Revueltas no narraba solo una inundación: contaba el hundimiento moral de un pueblo abandonado, de los campesinos que quedaron a merced del lodo y de un cielo que ya no respondía a las plegarias.
Su lluvia era más que agua: era condena, castigo y espejo.
Hoy, más de sesenta años después, la historia vuelve a desbordarse.
México se inunda otra vez.
Las presas revientan, los ríos se desbocan, los cerros se deslizan sobre casas frágiles que resisten lo que pueden.
En particular en el estado de Veracruz, en ciudades como Poza Rica, Álamo… la furia del agua ha borrado caminos y vidas.
Las cifras oficiales —muertos, desaparecidos, damnificados— se pronuncian con frialdad burocrática, pero detrás de cada número hay un rostro cubierto de barro, un silencio que ahoga.
Desde el aire, los pueblos parecen pequeñas islas en un mar pardo.
Desde abajo, el miedo tiene el mismo rostro que en la novela: el del campesino subido al techo, mirando cómo la corriente se lleva la historia de su familia.
El luto humano sigue siendo el mismo, solo que ahora lo vemos en pantallas, lo oímos en noticieros, lo leemos entre los escombros.
Y entonces la pregunta de Revueltas resuena: ¿estamos condenados a repetir el mismo naufragio?
Porque el desastre, una vez más, no es solo natural.
La lluvia es la misma, pero el abandono ha cambiado de nombre.
El escritor hablaba de la presa rota; nosotros hablamos de corrupción institucionalizada, de licitaciones amañadas, de ríos desviados por intereses privados.

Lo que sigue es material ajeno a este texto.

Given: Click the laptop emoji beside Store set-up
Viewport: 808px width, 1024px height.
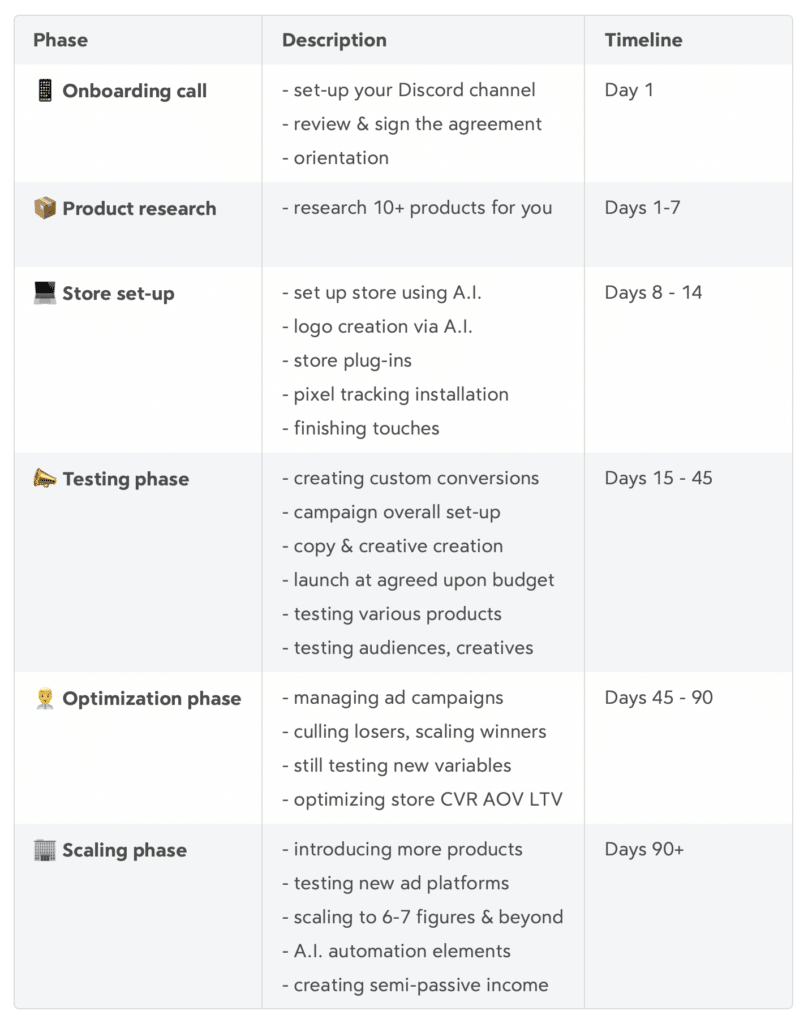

En el fondo, es el mismo pecado: la negligencia que cuesta vidas.
Los puentes colapsados y las obras de mala calidad son los nuevos epitafios de la Revolución traicionada.
El régimen cambió de rostro, pero el olvido sigue siendo el mismo escenario donde viven los más pobres.
Hoy, al mirar las imágenes de las recientes lluvias, pienso en esa misma desesperanza que Revueltas escribió con tinta de lodo.
El país entero parece otra vez a la intemperie, buscando techo, buscando sentido.
Y aunque el discurso oficial prometa rescates, reconstrucciones y justicia, la herida sigue abierta: somos un pueblo que no ha aprendido a proteger a los suyos.
Y mientras la lluvia sigue cayendo —en los tejados, en los cuerpos, en los muertos—, uno no puede evitar pensar que seguimos viviendo dentro de aquella novela.